University of Western Ontario, London, ON, Canada
A. V. Louie , G. Rodrigues , M. Hannouf , D. Palma , G. Zaric , S. Senan
Background: We developed a Markov model to simulate outcomes in different sub-groups of patients with stage I NSCLC to help define the role of SBRT in this disease. Methods: We modeled the 5 year clinical history of (i) operable stage I NSCLC patients treated with either SBRT or lobectomy, and (ii) patients aged ≥75 years with COPD who undergo SBRT or best supportive care (BSC). Parameters for recurrence rates and Markov state utilities for appropriate AJCC stages of NSCLC were extracted from the literature and adapted to monthly time intervals. For operable patients, age- and sex-specific rates of death from all other causes were extracted from standard life tables and varied according to smoking habit. Surgical outcomes from the model were compared to Adjuvant! Online (AO). Elderly COPD patients were stratified into 4 classes according to T stage and COPD GOLD score.
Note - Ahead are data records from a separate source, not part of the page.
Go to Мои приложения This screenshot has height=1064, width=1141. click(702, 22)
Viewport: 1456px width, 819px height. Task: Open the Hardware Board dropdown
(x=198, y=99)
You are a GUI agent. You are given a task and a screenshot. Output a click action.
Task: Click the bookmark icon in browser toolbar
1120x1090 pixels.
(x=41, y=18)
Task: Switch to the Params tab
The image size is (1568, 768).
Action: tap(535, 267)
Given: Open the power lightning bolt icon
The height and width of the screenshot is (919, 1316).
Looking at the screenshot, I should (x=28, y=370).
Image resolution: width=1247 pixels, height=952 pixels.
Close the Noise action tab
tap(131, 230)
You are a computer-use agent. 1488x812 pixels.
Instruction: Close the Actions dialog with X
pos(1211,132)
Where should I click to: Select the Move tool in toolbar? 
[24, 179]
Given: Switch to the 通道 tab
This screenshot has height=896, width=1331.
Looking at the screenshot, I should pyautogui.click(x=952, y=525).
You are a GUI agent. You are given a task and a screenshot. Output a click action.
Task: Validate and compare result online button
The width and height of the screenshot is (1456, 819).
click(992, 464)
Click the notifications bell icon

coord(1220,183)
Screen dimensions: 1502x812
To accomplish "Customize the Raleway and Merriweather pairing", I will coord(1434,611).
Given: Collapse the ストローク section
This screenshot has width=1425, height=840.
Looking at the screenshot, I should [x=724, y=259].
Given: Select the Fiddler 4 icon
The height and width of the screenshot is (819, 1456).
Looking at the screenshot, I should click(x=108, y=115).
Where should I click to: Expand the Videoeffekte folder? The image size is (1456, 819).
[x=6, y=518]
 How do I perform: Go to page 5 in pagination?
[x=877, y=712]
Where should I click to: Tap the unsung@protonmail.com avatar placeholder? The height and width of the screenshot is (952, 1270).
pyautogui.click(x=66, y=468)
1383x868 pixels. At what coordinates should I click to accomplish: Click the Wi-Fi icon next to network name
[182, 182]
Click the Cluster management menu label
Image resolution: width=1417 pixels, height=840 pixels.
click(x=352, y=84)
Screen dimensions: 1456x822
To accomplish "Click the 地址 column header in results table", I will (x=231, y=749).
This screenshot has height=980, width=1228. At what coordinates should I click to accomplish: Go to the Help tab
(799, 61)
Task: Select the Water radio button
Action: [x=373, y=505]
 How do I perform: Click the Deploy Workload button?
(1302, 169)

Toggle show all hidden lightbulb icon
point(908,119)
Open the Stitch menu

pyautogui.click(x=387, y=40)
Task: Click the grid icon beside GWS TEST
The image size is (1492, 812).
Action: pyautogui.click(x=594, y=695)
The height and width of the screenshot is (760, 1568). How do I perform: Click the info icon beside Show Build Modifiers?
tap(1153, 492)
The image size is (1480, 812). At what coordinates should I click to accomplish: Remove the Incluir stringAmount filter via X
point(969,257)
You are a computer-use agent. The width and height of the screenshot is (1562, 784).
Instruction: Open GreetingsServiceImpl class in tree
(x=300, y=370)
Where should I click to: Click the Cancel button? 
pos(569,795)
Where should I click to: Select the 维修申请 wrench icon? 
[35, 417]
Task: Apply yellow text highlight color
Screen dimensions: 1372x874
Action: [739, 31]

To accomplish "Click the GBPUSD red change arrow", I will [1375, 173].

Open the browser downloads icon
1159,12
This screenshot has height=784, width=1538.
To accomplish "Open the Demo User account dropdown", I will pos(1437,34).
We report various treatment strategy overall and quality adjusted survival stratified by age, sex, smoking history, COPD, and T-stage. Sensitivity analyses on Markov utilities, treatment-related death, and the proportion of patients with recurrent disease treated radically were performed to determine thresholds for treatment modality preference. Results: For surgical patients, the 5-year overall survival, cancer specific survival, and other causes of death as predicted by our model correlated closely with AO, ranging from 0.0% to 3.8%. Differences between surgery and SBRT ranged from 2.2% to 3.0% in 5-year overall survival and 0.07 to 0.09 in quality adjusted life years, both in favor of surgery. The SBRT utility threshold for preferring SBRT over surgery was 0.90. Outcomes were sensitive to the SBRT utility, the proportion of recurrences treated radically, and the surgical and SBRT treatment related mortalities. For high risk patients, our model predicted for a benefit in 5-year overall survival of 4.0% to 38.2% and 8.8 to 17.4 quality-adjusted life months in favor of SBRT over BSC for the 4 classes. Outcomes were not sensitive to the SBRT utility or disease progression. Conclusions: Withholding SBRT based on age and/or COPD severity may be unjustified. SBRT may offer comparable overall survival and quality adjusted life expectancy compared to surgical resection in operable cases.